DATA IN THIS EXERCISE ->
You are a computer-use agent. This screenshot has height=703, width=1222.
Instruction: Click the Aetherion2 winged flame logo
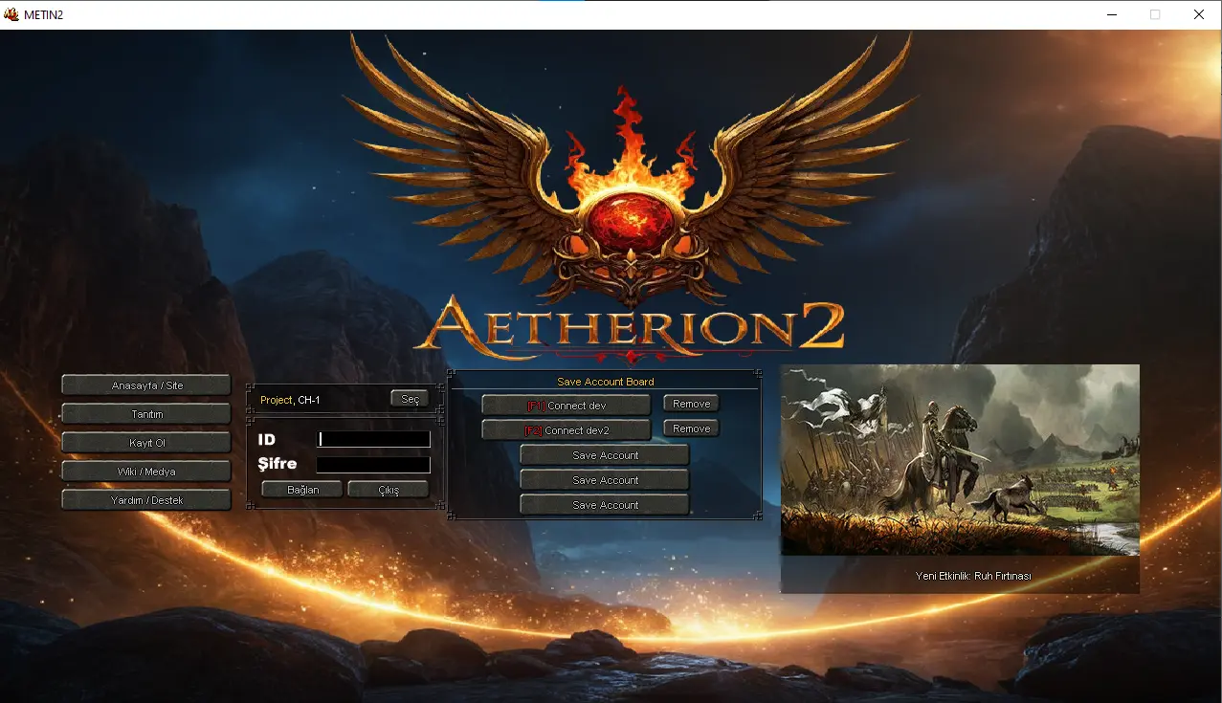630,201
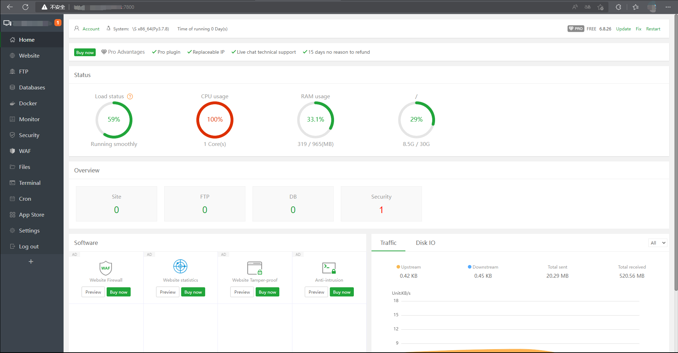Image resolution: width=678 pixels, height=353 pixels.
Task: Switch to the Disk IO tab
Action: coord(425,243)
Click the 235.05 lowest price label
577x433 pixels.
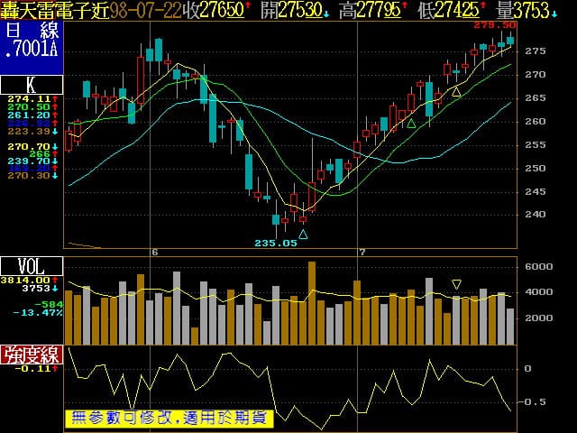click(x=275, y=243)
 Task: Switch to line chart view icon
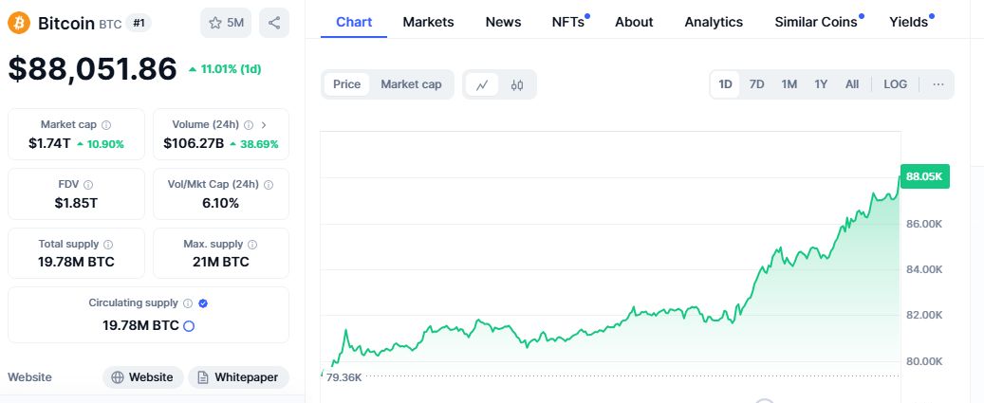point(482,84)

YOUR INSTRUCTIONS ->
All lines from the line with "577x433 pixels." through the final line of the listing are to be printed exactly, both ends included; the pictures are not.

YOUR RESPONSE ->
577x433 pixels.
click(x=275, y=243)
 Task: Switch to line chart view icon
point(482,84)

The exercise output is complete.